*ÉTAPES DE L'EXERCICE:*
**a.** Recopiez, dans le texte sur la présidence de la Commission européenne, le passage qui s'ouvre sur les mots contenant « Les élections européennes » et se referme sur « est bien vague. ».
**b.** Rédigez la suite du texte sur la présidence de la Commission européenne, à partir de l'endroit où il s'arrête.

*EXTRAIT À LIRE:*
=====

Les élections européennes achevées, un nouveau président de la Commission européenne doit être désigné pour remplacer Manuel Barroso. Les chefs d’Etat et de gouvernement proposeront un nom à l’issu d’une réunion les 26 et 27 juin qui sera ensuite soumis pour ratification (ou non) au Parlement européen. Le Parti Populaire Européen (PPE) qui dispose du groupe parlementaire le plus important avait désigné comme candidat Jean-Claude Juncker. Mais le choix de l’ex-premier ministre luxembourgeois est loin d’être assuré, et d’autres noms pourrait émerger. Le traité de Lisbonne, le permet, celui-ci indique en effet que le choix doit se faire «en tenant compte des élections au Parlement européen» , ce qui est bien vague.
Entre Juncker, Michel Barnier ou Christine Lagarde éventuellement un ou une autre, la gauche radicale a-t-elle un candidat ? Cela n’a rien d’évident. Dans une lettre aux parlementaires de son groupe (GUE/NGL), Jean-Luc Mélenchon a récusé tout soutien au candidat du PPE : « Notre groupe ne doit être engagé d’aucune manière dans cette logique institutionnelle conduisant à soutenir directement ou indirectement un candidat de droite à la présidence de la Commission ».

=====

*DONNÉES:*

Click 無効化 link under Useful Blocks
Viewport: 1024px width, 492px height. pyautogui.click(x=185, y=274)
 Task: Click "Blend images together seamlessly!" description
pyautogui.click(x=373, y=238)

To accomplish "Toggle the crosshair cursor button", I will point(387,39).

=====

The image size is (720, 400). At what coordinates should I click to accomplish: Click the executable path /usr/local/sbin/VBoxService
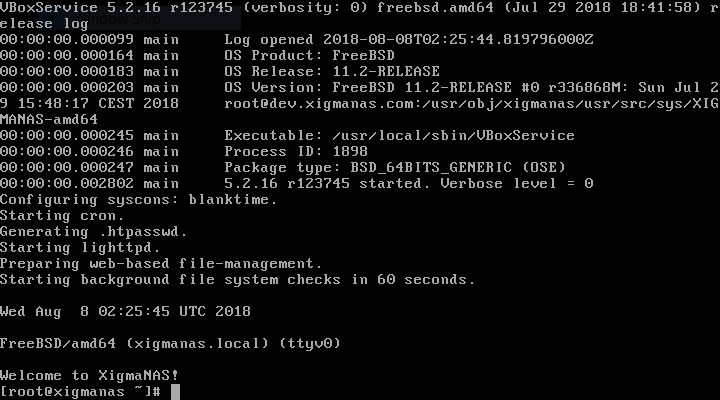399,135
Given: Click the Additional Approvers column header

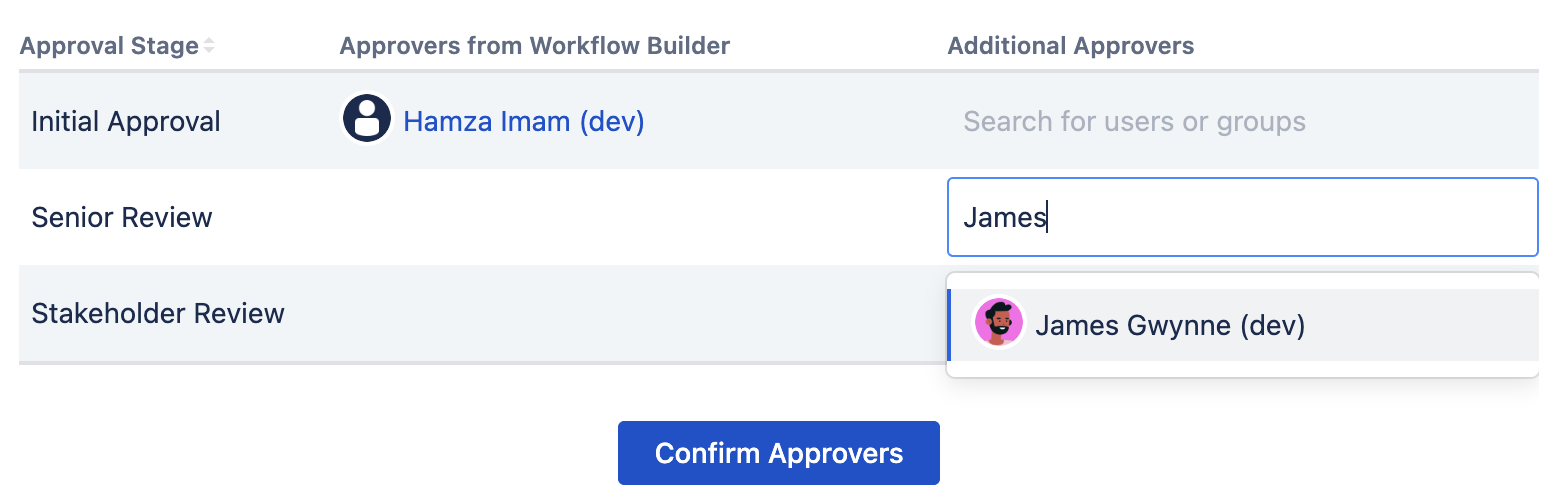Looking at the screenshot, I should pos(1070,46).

=====

*CORRIGÉ DÉTAILLÉ:*
**a.**
Les élections européennes achevées, un nouveau président de la Commission européenne doit être désigné pour remplacer Manuel Barroso. Les chefs d’Etat et de gouvernement proposeront un nom à l’issu d’une réunion les 26 et 27 juin qui sera ensuite soumis pour ratification (ou non) au Parlement européen. Le Parti Populaire Européen (PPE) qui dispose du groupe parlementaire le plus important avait désigné comme candidat Jean-Claude Juncker. Mais le choix de l’ex-premier ministre luxembourgeois est loin d’être assuré, et d’autres noms pourrait émerger. Le traité de Lisbonne, le permet, celui-ci indique en effet que le choix doit se faire «en tenant compte des élections au Parlement européen» , ce qui est bien vague.

**b.**
Pourtant Alexis Tsipras dans le cours de la campagne des européennes, puis Pierre Khalfa dans une récente tribune nous enjoignent de soutenir la candidature de Jean Claude Juncker pour des motifs démocratiques. Ce dernier conclut ainsi son propos : « Ce serait un coin enfoncé dans une conception de l’Europe qui donne tout pouvoir aux gouvernements, ceux-ci décidant à Bruxelles entre eux, et sans aucun débat démocratique, des politiques qu’ils mènent dans leurs pays. »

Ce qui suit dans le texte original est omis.